On 4/8/11 2:00 PM, John H Palmieri wrote:

On Friday, April 8, 2011 11:03:14 AM UTC-7, ObsessiveMathsFreak wrote:

    I have a python type function taking two variables is defined in such
    a say that accidental evaluation is a possibility. Here is a
    simplified version

    def h(x,n):
    if x>2:
    return n-x
    else:
    return n*x-2

    How can functions like this be plotted over x for a constant value of
    n in sage?


sage: plot(lambda x: h(x,3), (x, 0, 4))

works for me.


Another approach that supplies default arguments for the *first* variables is to use functools.partial:

def h(x,n):
       if x>2:
           return n-x
       else:
           return n*x-2
from functools import partial
plot(partial(h,1),(n,-1,1))

This effectively plots h(1,n), where n goes from -1 to 1.

Note that we can't do

plot(partial(h,x=1),(n,-1,1))

since plot calls the function by positional arguments, rather than keyword arguments (i.e., this last plot calls h like this: h(-.5434344,x=1), and so we get two values for x).
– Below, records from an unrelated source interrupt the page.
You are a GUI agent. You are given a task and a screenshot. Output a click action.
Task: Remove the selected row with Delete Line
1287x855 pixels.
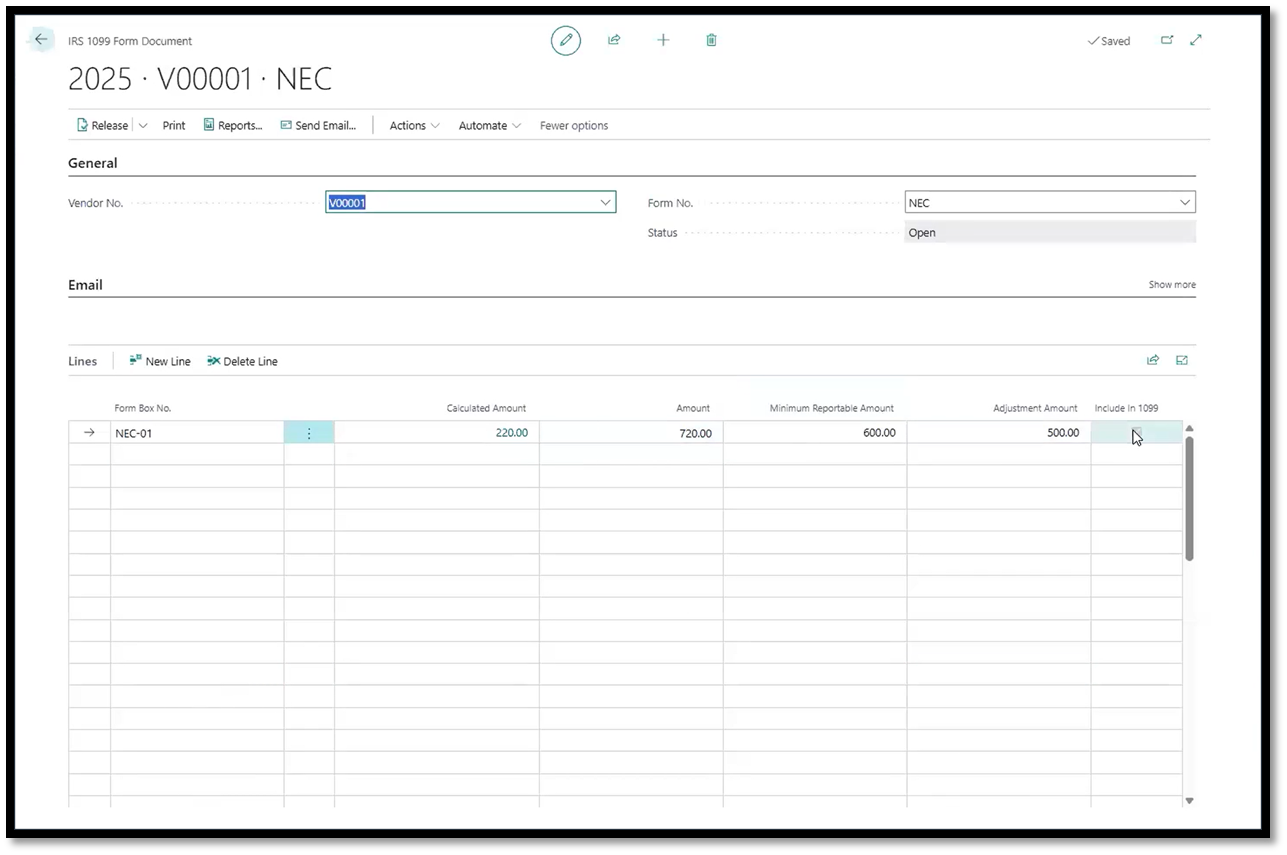[242, 361]
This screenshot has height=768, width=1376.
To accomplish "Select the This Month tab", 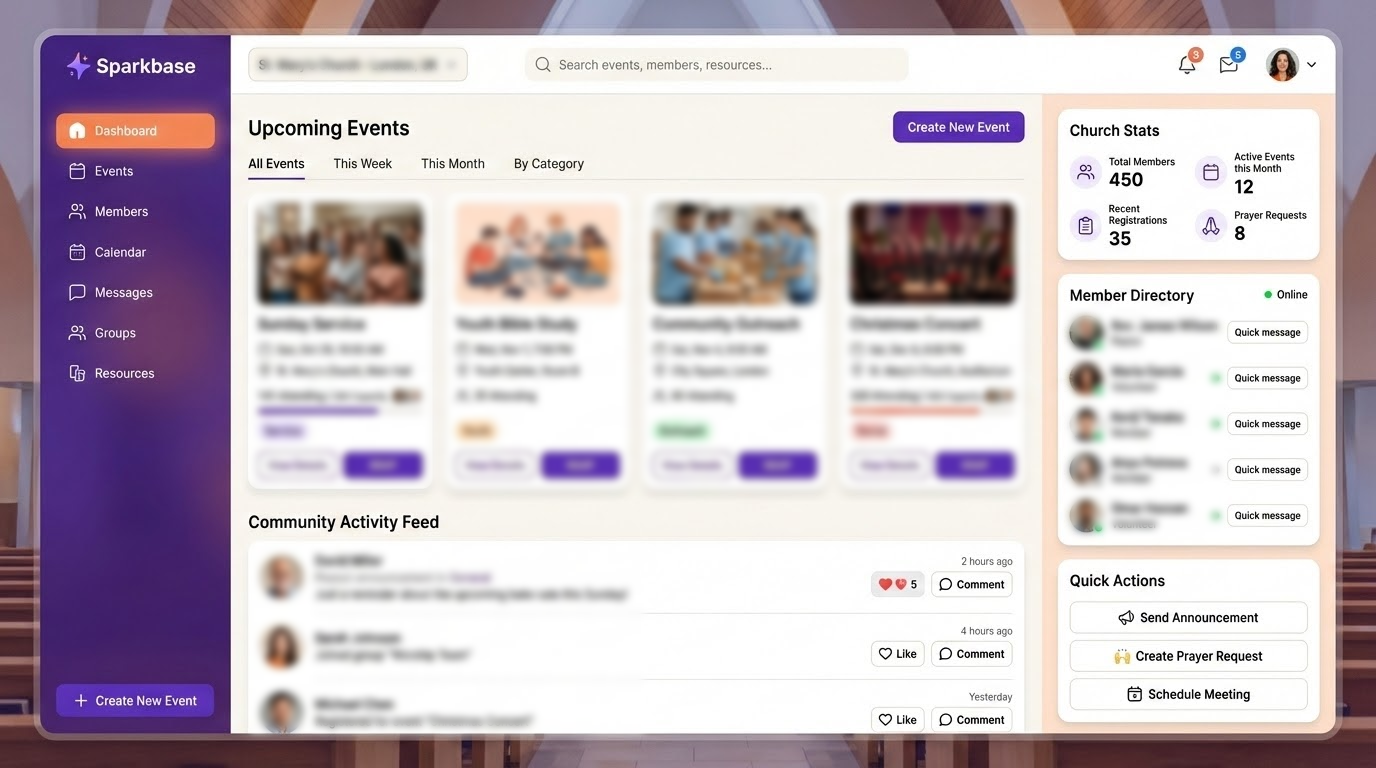I will 452,163.
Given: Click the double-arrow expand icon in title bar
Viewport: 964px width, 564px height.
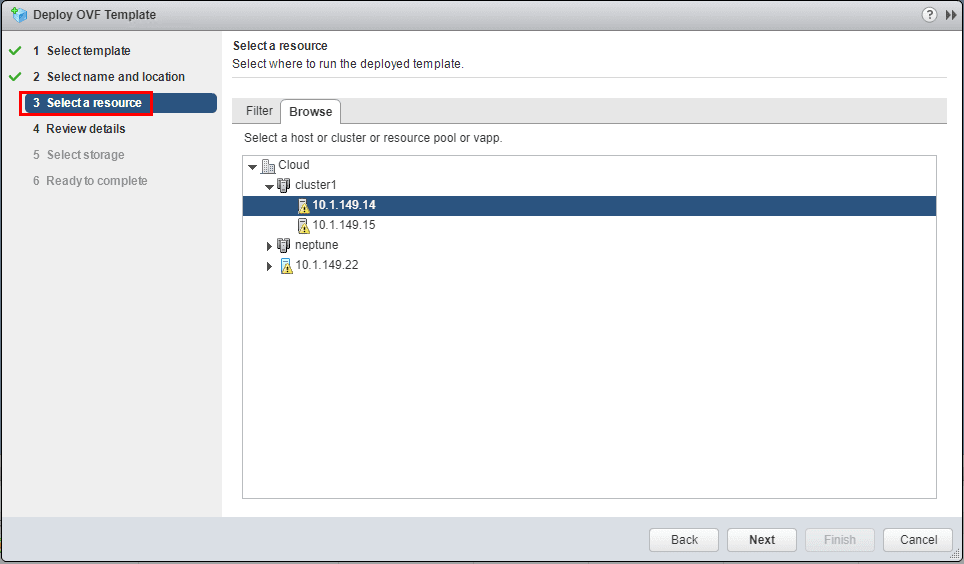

I think this is a bug; I think if the variable is specified in the plot range, the function should be called with a keyword argument, so that the function would be called as h(n=-.5434344,x=1). I believe I even have a patch from late last year somewhere on my laptop that changes this behavior to call a function using keyword arguments if the variable is specified in the plot range. Once this bug is fixed, then doing plot(partial(h,x=1), (n,-1,1)) would work.